Given task A >>
Rewrite the listing below as a two-column CSV with the headers input and output, one row for each pair of text and answer. Begin at the line that has "Screen dimensions: 1188x736" and stop after the last line of the listing. Put each field in quotation marks, replace line breaks with spaces, and leave the pictures out.

== Passage shown

2nd Director of ARC-WH
- Incumbent
- Assumed office June 2013

Personal details
- Born: 16 November 1943 (age 82) Tlemcen, French Algeria
- Education: Université d’Aix-en-Provence

= Mounir Bouchenaki =

Algerian archaeologist

Mounir Bouchenaki (Arabic: منير بوشناقي; born 16 November 1943) is an Algerian archaeologist and incumbent Director of the Arab Regional Centre for World Heritage. He was Director-General of ICCROM from 2006 to 2011, UNESCO's Assistant Director General for Culture (2000-2006), Director of the World Heritage Centre (1998-2000), Director of UNESCO's Cultural Heritage Division (1990-2000). In January 2011, he was named honorary special adviser of UNESCO Director-General Irina Bokova and of ICCROM Director-General.

==Early years==
Mounir Bouchenaki was born on 16 November 1943 in Tlemcen in French Algeria to an Algerian family, of Bosniak origin. Having obtained at Alger University and obtained a Postgraduate Diploma in Ancient History, he went on to become Curator of the archaeological site and museum of Tipaza from 1966 to 1971, when he had carried out a major operation to safeguard a new archaeological ancient necropolis. Meanwhile, within the Algerian-Italian cooperation framework he had attended, in 1968, an internship at the University of Rome "Istituto del Vicino Oriente" and he had participated in archaeological excavations in Sardinia (summers 1968, 1969, 1970 and 1971).

From 1969 to 1973, with ICCROM's technical support, he worked on the conservation of a unique fresco dating from the 5th century BC, and a mosaic of the same period discovered and transferred to the Tipasa Museum. Paul-Albert Février, Henri-Irénée Marrou and Bishop Saxer of the Pontifical Institute had visited the excavation and provided technical advice and supervision of fieldwork.

He was appointed Director of the Antiquities Service from 1972 to 1974. As Chief Curator of Algerian museums and archaeological sites, he had started with his colleagues a series of archaeological excavations with the support of foreign archaeological missions (Italy, Germany and Great Britain) and he had supervised development projects for establishing Cherchel and Chetif museums.

====
== Source records

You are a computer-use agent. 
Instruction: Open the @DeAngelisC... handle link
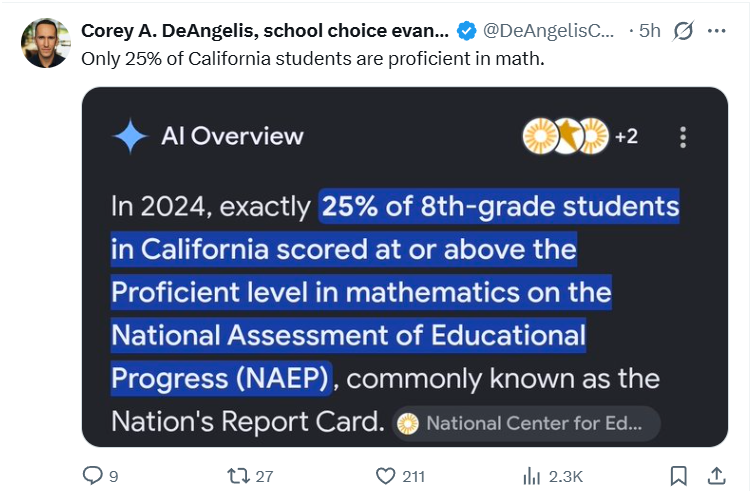pyautogui.click(x=548, y=31)
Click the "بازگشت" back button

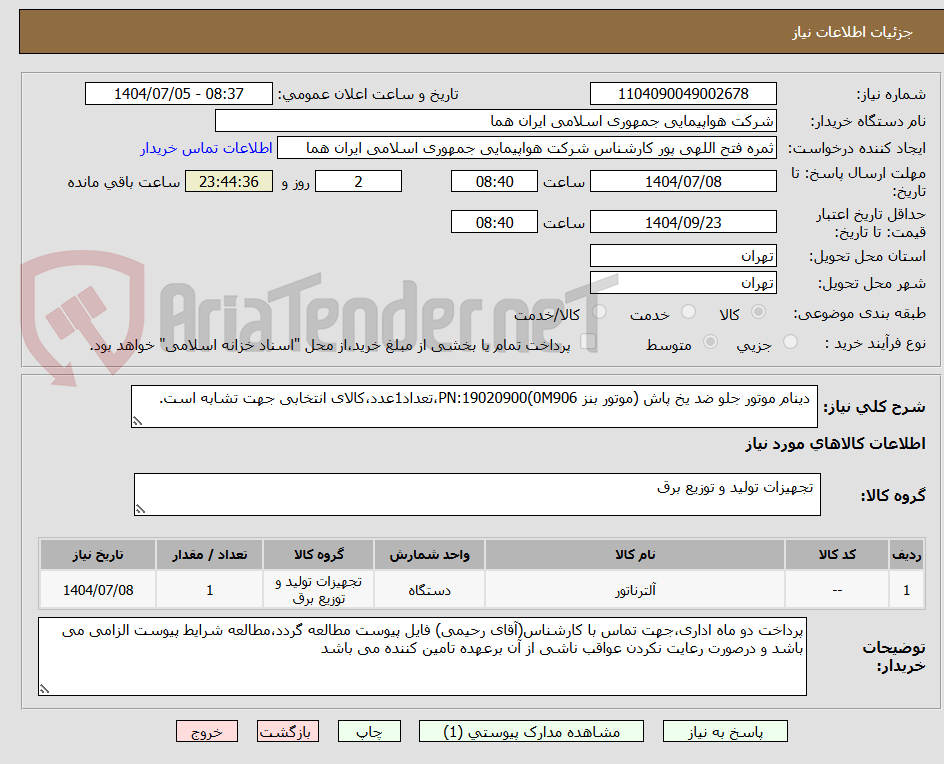coord(287,731)
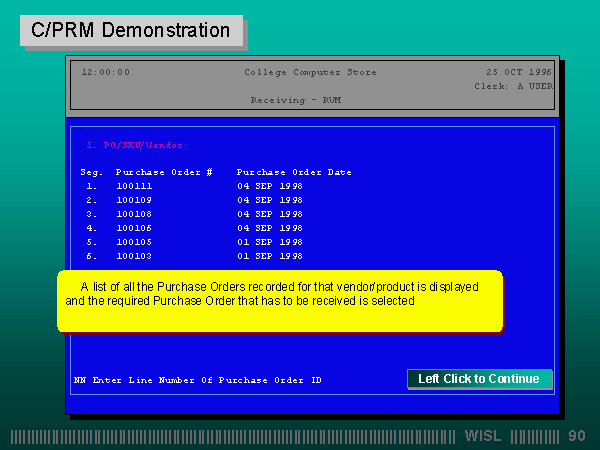
Task: Select purchase order 100111
Action: pos(134,186)

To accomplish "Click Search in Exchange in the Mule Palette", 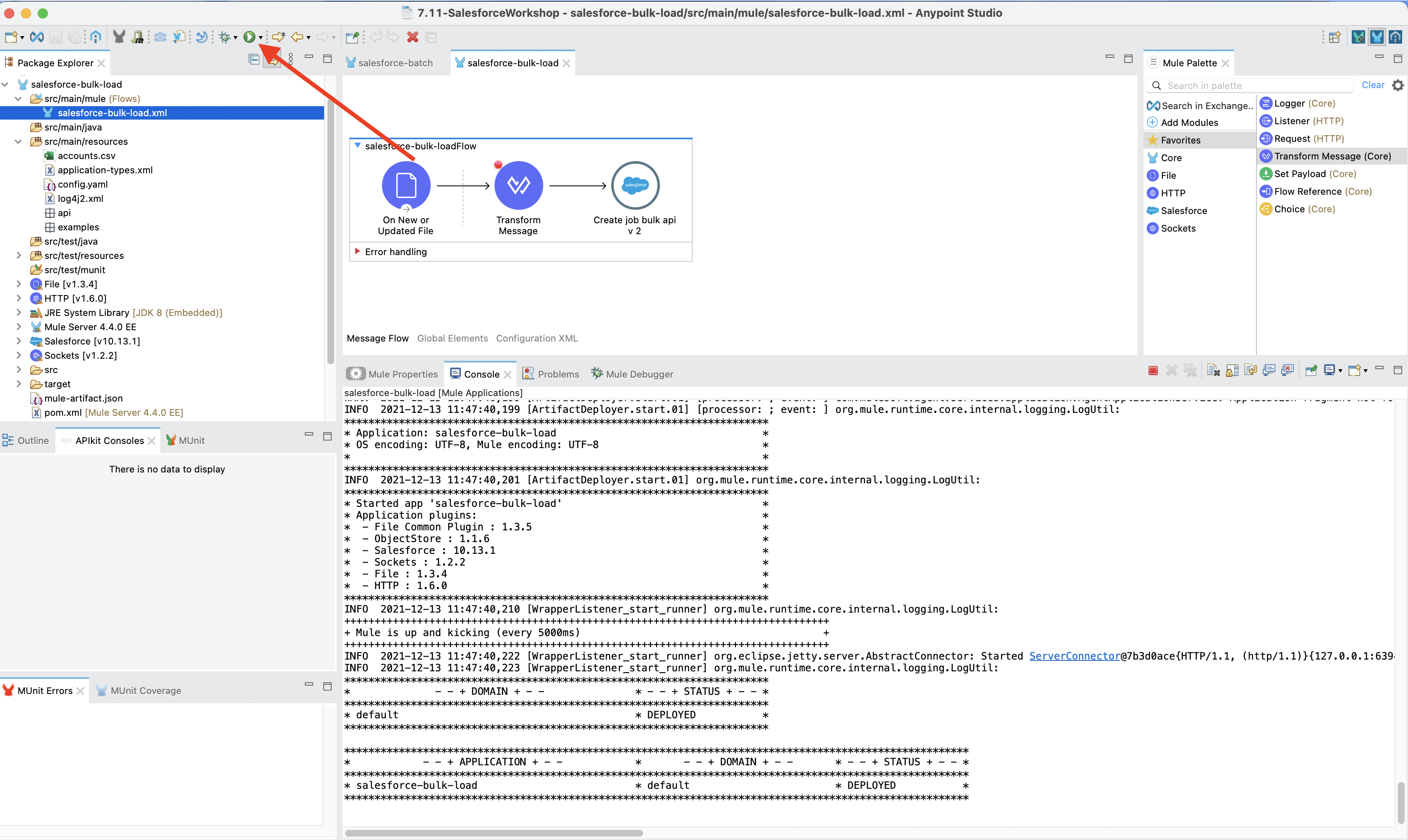I will tap(1199, 105).
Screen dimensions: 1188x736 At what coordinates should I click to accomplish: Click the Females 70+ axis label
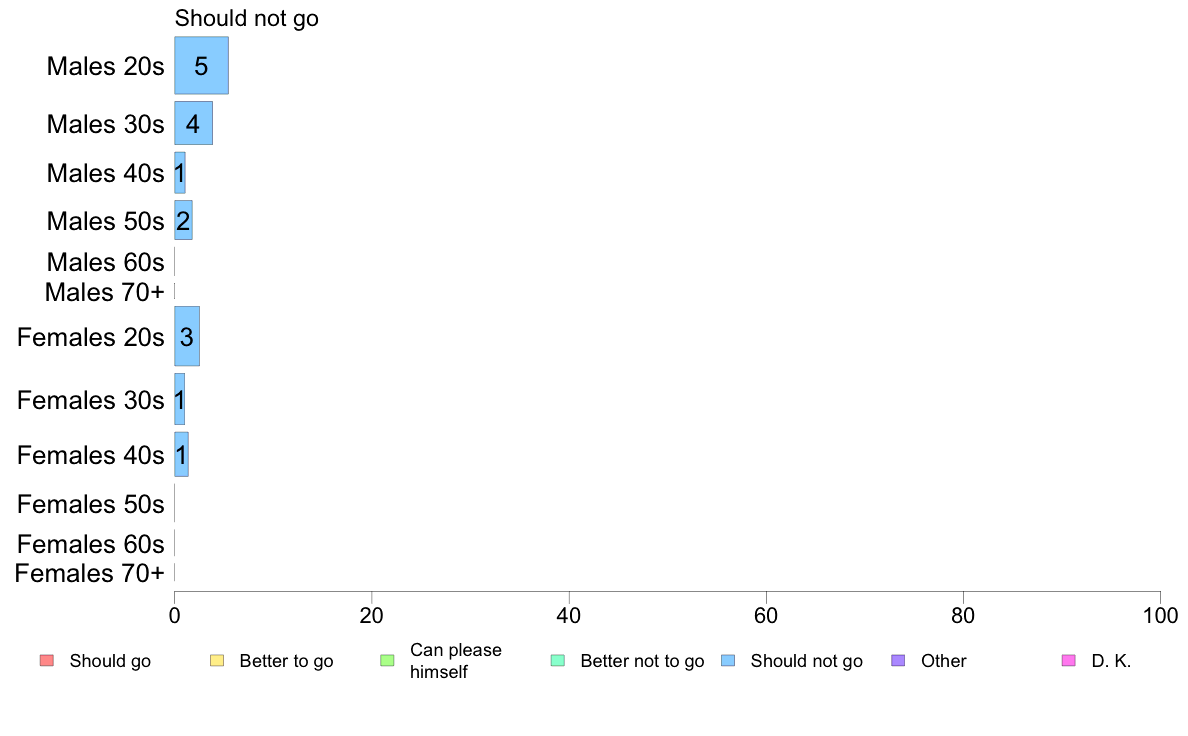pos(89,573)
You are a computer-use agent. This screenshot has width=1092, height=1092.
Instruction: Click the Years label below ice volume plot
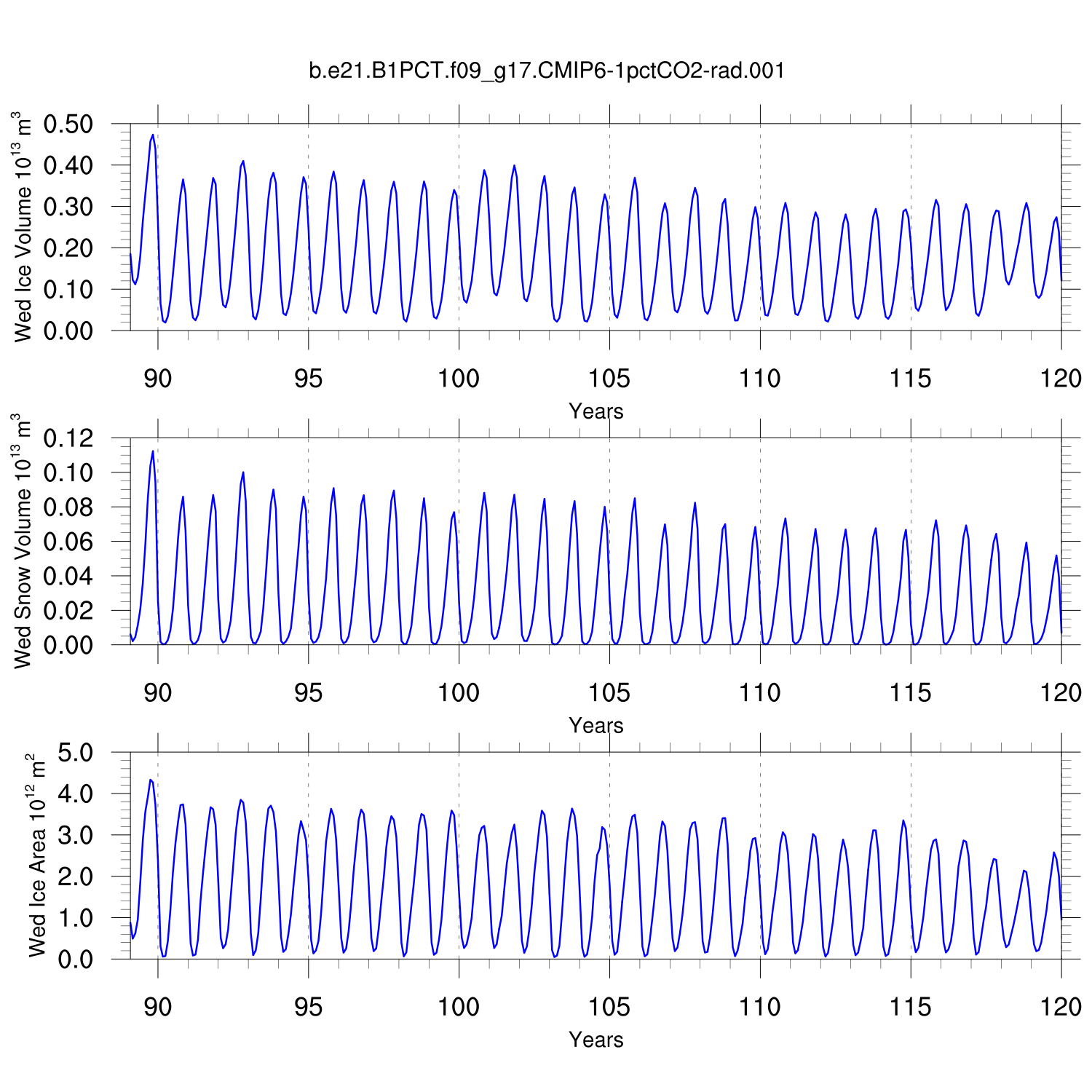596,411
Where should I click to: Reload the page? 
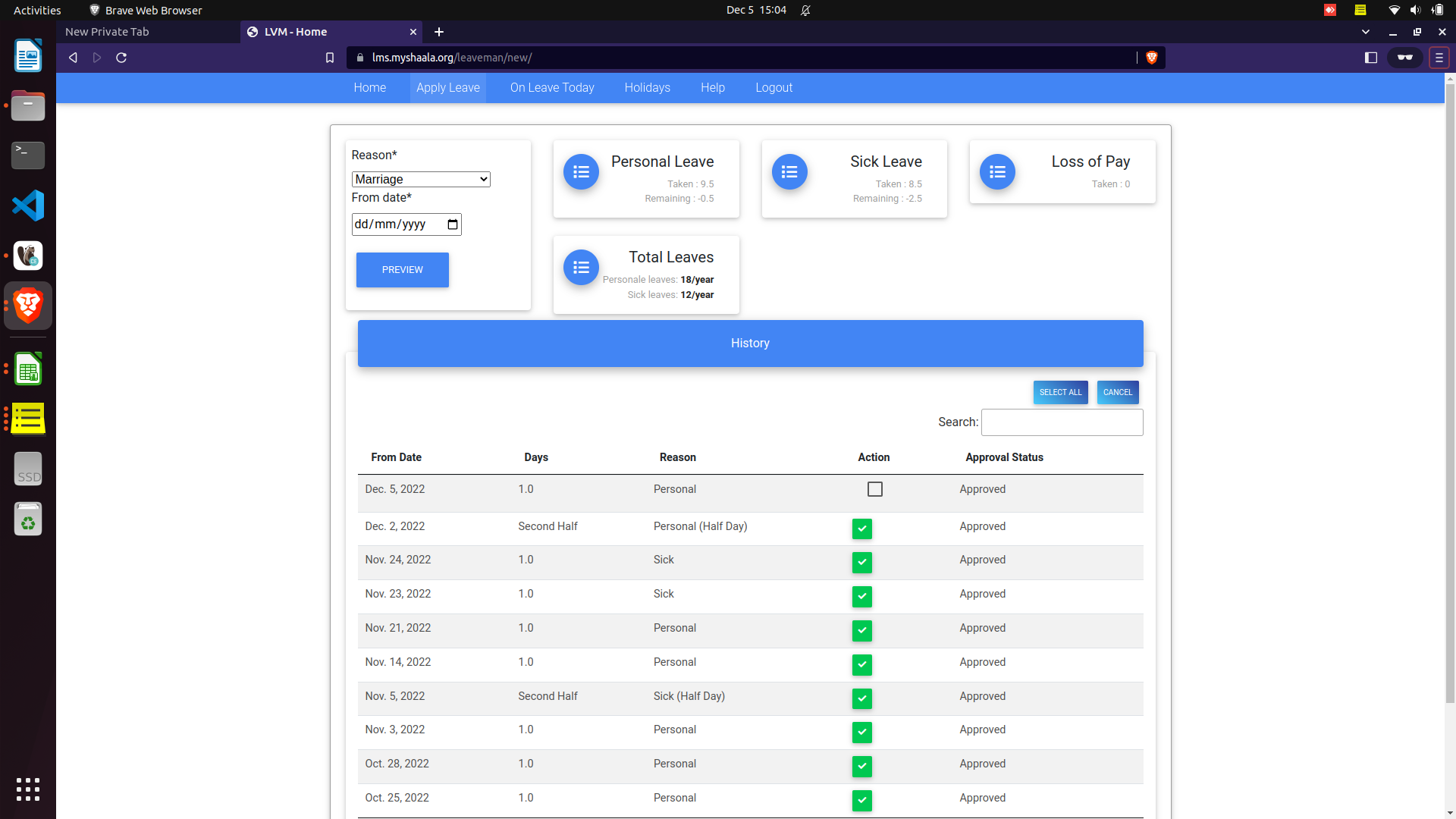click(x=121, y=58)
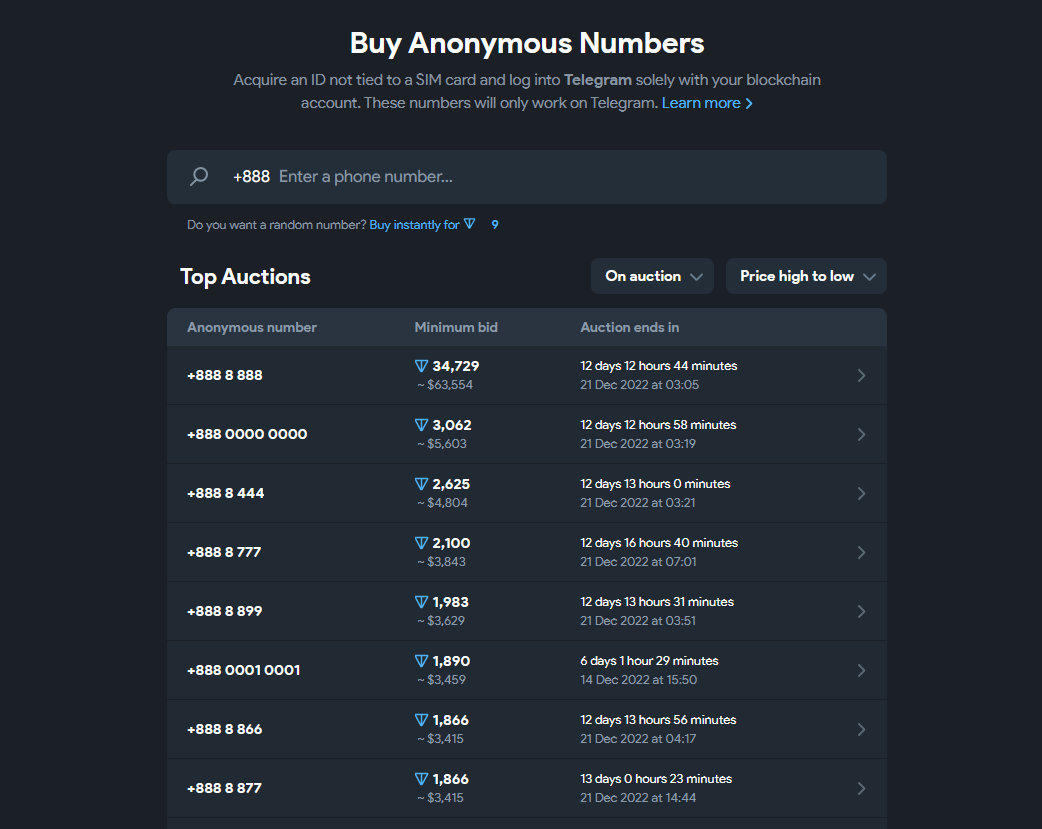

====

Given task B >>
In the Mounir Bouchenaki biography above, which archaeological site and museum did he serve as Curator from 1966 to 1971?

Result A >>
input,output
"Screen dimensions: 1188x736 At what coordinates should I click to accomplish: Click the Females 70+ axis label","pos(89,573)"
"You are a computer-use agent. This screenshot has width=1092, height=1092. Instruction: Click the Years label below ice volume plot","596,411"
"Where should I click to: Reload the page?","click(x=121, y=58)"

Result B >>
Tipaza.